> _Part of a data file_:
* * *

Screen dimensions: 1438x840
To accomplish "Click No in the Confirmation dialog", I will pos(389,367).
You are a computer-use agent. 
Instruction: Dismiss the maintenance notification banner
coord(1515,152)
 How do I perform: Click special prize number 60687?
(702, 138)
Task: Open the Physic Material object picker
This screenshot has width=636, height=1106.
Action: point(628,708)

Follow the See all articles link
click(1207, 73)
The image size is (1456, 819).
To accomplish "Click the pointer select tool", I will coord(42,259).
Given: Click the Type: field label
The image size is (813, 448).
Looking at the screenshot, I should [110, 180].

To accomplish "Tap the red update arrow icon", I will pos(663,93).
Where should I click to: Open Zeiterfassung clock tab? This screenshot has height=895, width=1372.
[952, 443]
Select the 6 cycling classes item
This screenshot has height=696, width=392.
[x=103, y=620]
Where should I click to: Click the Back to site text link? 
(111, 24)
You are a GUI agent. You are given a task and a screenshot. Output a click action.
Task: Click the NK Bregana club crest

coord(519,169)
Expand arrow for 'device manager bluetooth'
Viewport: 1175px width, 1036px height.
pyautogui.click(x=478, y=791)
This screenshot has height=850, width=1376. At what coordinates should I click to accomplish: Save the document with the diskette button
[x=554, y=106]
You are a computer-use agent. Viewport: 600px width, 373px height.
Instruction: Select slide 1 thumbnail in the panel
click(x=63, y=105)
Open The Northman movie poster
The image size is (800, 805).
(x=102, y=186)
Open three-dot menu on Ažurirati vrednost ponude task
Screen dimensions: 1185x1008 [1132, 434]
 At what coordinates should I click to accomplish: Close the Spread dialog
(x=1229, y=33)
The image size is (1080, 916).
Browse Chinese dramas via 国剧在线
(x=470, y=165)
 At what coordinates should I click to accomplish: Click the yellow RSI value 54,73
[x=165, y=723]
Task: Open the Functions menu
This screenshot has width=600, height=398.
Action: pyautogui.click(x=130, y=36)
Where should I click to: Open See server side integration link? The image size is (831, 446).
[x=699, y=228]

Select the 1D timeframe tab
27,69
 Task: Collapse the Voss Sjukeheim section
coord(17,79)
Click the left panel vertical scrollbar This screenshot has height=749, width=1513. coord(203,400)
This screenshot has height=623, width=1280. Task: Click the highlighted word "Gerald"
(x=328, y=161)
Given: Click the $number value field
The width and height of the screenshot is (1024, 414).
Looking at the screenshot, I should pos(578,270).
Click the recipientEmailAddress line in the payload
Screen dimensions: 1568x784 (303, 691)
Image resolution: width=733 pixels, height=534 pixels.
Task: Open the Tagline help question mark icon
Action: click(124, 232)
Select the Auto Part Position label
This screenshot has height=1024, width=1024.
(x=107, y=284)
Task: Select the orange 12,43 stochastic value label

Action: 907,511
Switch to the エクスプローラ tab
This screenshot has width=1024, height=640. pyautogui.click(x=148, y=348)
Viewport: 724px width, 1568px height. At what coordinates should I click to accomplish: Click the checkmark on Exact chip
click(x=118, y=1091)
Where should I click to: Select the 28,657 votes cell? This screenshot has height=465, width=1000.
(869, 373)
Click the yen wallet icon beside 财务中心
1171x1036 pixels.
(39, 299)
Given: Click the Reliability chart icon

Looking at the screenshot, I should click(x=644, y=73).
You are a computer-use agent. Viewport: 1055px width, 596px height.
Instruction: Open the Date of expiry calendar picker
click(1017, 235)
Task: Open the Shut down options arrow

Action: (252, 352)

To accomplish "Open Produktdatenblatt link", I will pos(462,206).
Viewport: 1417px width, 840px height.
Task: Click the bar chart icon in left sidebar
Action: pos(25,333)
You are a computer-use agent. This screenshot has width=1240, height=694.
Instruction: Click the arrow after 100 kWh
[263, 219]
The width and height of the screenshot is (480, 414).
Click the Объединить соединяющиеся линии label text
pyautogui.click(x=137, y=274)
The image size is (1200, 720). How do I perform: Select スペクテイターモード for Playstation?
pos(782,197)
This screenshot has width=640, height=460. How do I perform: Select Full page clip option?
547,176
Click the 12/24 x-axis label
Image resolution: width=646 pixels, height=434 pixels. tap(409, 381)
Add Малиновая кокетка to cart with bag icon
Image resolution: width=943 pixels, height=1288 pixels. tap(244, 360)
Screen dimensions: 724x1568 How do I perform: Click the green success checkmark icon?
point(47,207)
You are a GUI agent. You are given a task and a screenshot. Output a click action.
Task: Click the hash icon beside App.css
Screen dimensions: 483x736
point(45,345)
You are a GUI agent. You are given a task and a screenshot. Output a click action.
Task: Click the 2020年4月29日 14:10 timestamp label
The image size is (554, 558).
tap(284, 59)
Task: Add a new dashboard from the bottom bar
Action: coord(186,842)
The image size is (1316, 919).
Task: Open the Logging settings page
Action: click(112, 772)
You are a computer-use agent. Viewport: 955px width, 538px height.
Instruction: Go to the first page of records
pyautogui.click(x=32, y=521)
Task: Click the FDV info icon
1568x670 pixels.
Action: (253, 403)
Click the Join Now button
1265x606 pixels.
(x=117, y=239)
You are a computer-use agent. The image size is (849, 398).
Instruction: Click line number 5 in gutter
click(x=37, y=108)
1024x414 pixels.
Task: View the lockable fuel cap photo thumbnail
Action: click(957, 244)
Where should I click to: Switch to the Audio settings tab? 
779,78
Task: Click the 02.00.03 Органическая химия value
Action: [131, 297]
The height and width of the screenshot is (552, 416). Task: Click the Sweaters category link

* * *

> _Exercise details_:
Show each line from the entries above that contains the word "menu", copying every such line in full.

> _Task solution_:
Open three-dot menu on Ažurirati vrednost ponude task
Task: Open the Functions menu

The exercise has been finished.